▸ **Exercise aim**
Find each line in the material below that contains the word "near", and copy those lines out in full.

* begin Provided material *

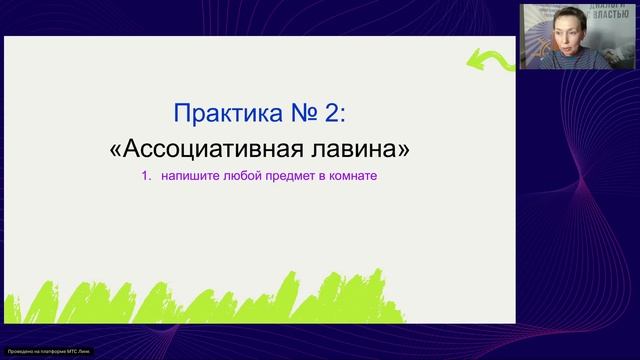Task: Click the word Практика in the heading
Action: click(x=220, y=111)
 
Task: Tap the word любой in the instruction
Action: click(x=240, y=177)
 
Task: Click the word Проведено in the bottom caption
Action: click(x=21, y=352)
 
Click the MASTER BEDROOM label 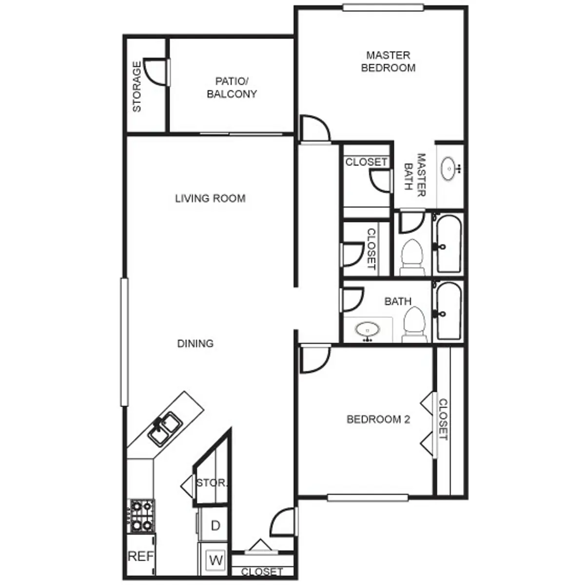click(388, 61)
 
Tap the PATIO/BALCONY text click(232, 87)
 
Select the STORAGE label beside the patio click(137, 86)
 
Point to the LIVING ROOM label click(210, 198)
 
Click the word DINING click(195, 343)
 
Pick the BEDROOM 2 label click(378, 419)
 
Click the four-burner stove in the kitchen click(142, 515)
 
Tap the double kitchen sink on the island click(165, 429)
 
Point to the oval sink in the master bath click(448, 169)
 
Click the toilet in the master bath click(412, 257)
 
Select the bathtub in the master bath click(448, 244)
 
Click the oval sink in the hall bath click(368, 331)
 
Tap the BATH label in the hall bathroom click(398, 301)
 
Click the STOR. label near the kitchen click(211, 483)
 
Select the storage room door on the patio click(156, 72)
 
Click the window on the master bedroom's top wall click(383, 7)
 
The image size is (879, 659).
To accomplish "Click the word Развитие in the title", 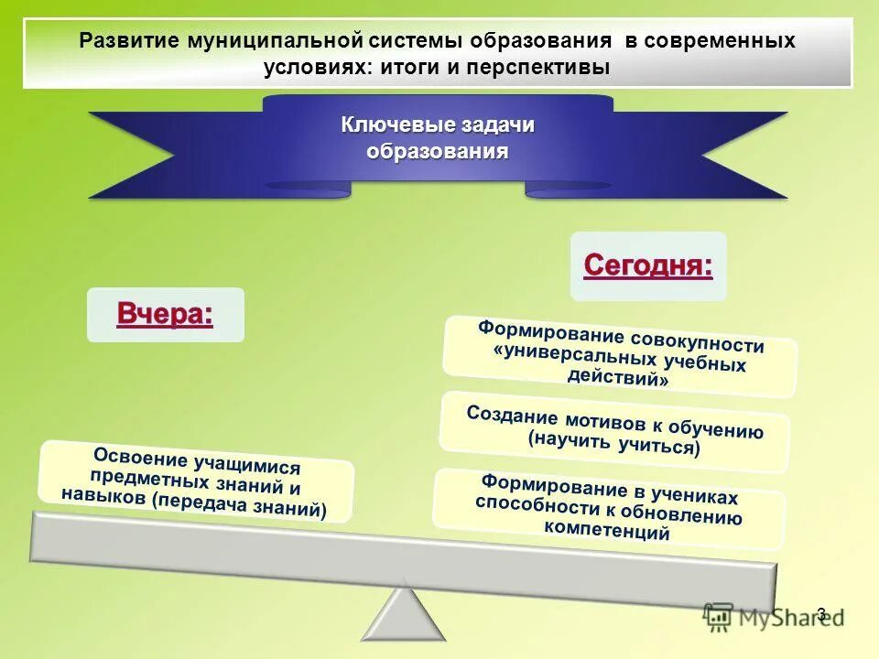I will (129, 41).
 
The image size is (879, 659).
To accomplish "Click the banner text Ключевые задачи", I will (438, 125).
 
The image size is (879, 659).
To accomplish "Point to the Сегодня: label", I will (648, 265).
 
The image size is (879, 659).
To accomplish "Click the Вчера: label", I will (165, 314).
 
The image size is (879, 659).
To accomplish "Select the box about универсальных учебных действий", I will (620, 356).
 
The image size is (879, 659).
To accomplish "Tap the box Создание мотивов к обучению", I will (614, 431).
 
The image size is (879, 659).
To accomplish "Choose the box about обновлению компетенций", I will (609, 509).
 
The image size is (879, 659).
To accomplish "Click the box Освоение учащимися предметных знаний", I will (195, 481).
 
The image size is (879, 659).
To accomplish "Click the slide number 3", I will (820, 614).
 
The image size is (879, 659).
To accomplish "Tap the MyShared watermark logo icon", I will (719, 619).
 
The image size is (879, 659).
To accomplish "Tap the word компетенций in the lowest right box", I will (606, 530).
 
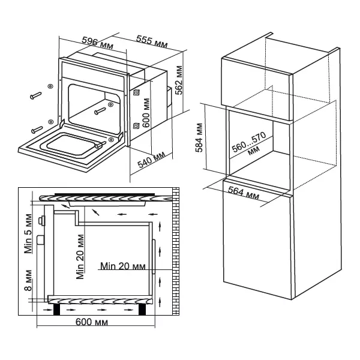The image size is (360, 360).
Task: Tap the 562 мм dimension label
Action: tap(178, 80)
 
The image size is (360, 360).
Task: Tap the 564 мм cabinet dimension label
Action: tap(244, 194)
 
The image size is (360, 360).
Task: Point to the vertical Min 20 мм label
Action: tap(80, 255)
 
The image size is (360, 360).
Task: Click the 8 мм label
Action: tap(27, 280)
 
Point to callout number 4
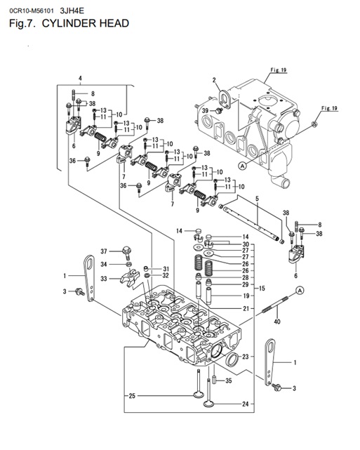[x=80, y=77]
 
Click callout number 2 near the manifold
[x=213, y=80]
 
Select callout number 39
[x=205, y=111]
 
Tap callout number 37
[x=103, y=251]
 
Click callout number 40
[x=276, y=322]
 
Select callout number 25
[x=132, y=397]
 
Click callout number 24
[x=245, y=404]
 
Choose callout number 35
[x=227, y=380]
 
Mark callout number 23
[x=245, y=357]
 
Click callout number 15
[x=262, y=289]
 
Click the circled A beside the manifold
[x=242, y=166]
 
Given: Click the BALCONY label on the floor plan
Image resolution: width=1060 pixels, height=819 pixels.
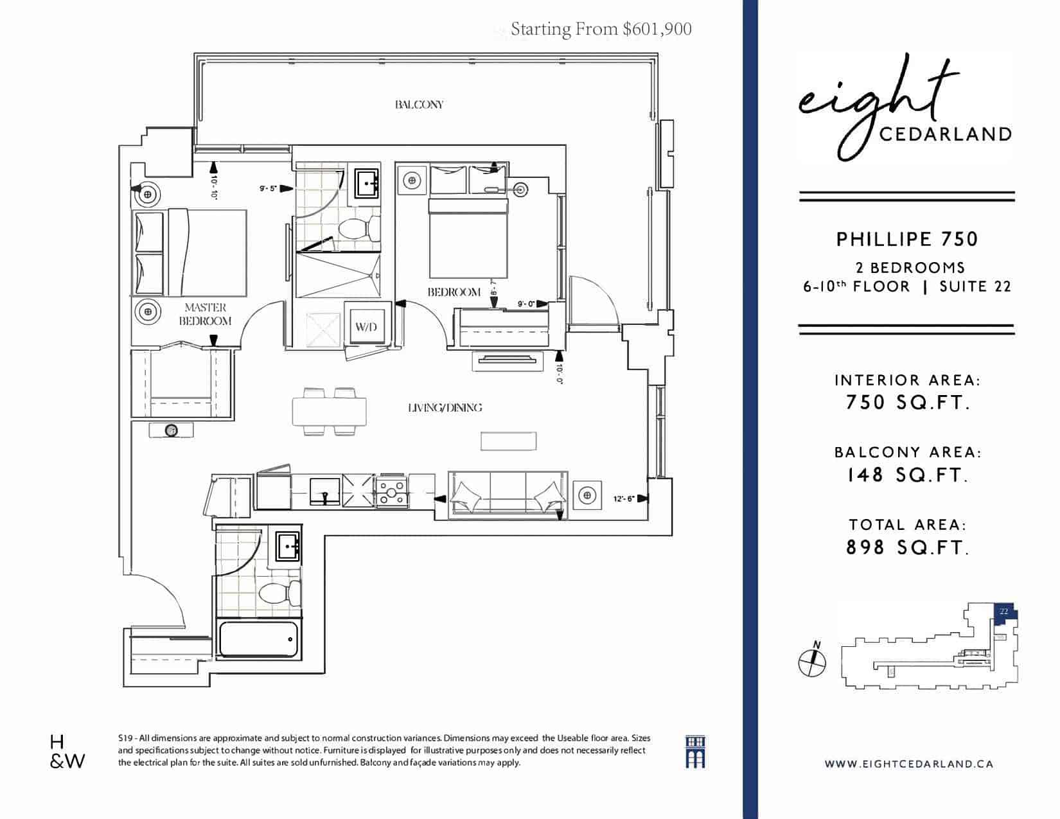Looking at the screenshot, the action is click(x=419, y=105).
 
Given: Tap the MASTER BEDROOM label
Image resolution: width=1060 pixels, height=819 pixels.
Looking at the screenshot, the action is click(x=205, y=314).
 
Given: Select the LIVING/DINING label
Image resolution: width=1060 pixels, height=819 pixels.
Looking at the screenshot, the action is click(x=445, y=408).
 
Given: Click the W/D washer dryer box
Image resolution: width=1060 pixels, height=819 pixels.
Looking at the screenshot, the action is click(x=367, y=325).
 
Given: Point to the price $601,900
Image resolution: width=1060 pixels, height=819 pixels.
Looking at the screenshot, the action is click(x=657, y=30).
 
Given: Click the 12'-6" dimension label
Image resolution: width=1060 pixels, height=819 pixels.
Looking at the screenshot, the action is click(x=623, y=499).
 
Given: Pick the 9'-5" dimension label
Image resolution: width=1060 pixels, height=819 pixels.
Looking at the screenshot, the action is click(x=268, y=188).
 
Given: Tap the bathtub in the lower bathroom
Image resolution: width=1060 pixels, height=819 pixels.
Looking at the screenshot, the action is click(x=258, y=640).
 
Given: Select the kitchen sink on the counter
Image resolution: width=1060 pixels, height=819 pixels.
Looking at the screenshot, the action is click(x=325, y=491).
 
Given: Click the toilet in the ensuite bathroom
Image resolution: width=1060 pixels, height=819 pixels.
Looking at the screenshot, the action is click(x=360, y=228).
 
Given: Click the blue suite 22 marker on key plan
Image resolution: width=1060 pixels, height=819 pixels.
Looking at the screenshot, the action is click(x=1005, y=614).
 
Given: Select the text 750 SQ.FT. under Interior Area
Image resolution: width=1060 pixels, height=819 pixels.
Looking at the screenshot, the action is click(x=907, y=403).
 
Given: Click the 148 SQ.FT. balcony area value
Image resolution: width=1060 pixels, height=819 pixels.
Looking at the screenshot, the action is click(x=907, y=475).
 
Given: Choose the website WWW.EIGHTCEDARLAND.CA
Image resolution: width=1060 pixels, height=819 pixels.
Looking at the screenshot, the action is click(x=909, y=764).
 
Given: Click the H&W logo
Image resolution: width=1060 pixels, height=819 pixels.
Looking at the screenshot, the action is click(x=67, y=752).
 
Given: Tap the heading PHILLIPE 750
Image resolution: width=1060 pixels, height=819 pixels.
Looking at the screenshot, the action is click(x=907, y=240).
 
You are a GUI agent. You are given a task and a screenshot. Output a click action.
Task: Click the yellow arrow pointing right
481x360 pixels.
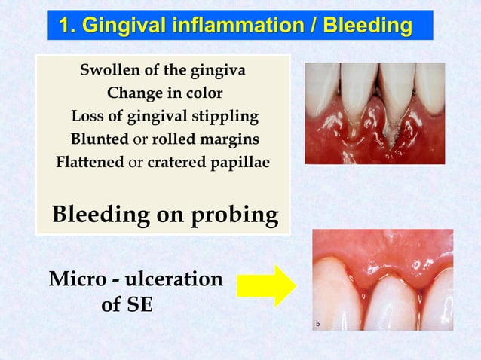pyautogui.click(x=266, y=285)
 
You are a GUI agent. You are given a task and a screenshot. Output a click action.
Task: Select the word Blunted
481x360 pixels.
pyautogui.click(x=95, y=140)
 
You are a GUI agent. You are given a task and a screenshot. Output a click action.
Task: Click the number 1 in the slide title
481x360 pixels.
pyautogui.click(x=66, y=26)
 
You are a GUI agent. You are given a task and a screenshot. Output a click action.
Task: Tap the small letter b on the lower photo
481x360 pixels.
pyautogui.click(x=318, y=324)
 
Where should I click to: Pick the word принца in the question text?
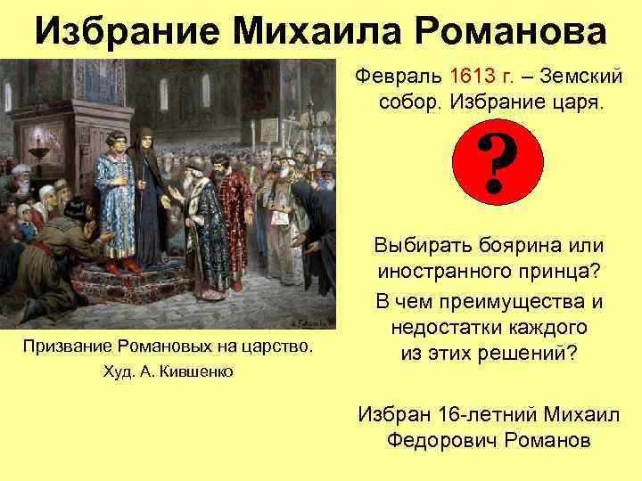566,273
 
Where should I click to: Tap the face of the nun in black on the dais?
145,138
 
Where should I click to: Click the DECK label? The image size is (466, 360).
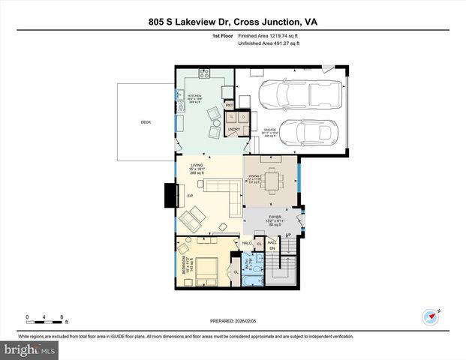click(x=146, y=122)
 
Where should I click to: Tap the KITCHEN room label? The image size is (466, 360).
click(x=195, y=98)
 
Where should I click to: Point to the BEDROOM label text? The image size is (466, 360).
click(x=182, y=266)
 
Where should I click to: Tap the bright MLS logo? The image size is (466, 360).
click(x=28, y=350)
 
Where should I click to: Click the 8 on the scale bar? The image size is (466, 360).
click(x=62, y=317)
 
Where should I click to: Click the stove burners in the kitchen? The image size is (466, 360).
click(x=204, y=74)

* end Provided material *

▸ **Answer to this exercise**
Click the STOR. label near the kitchen click(211, 483)
Click callout number 2 near the manifold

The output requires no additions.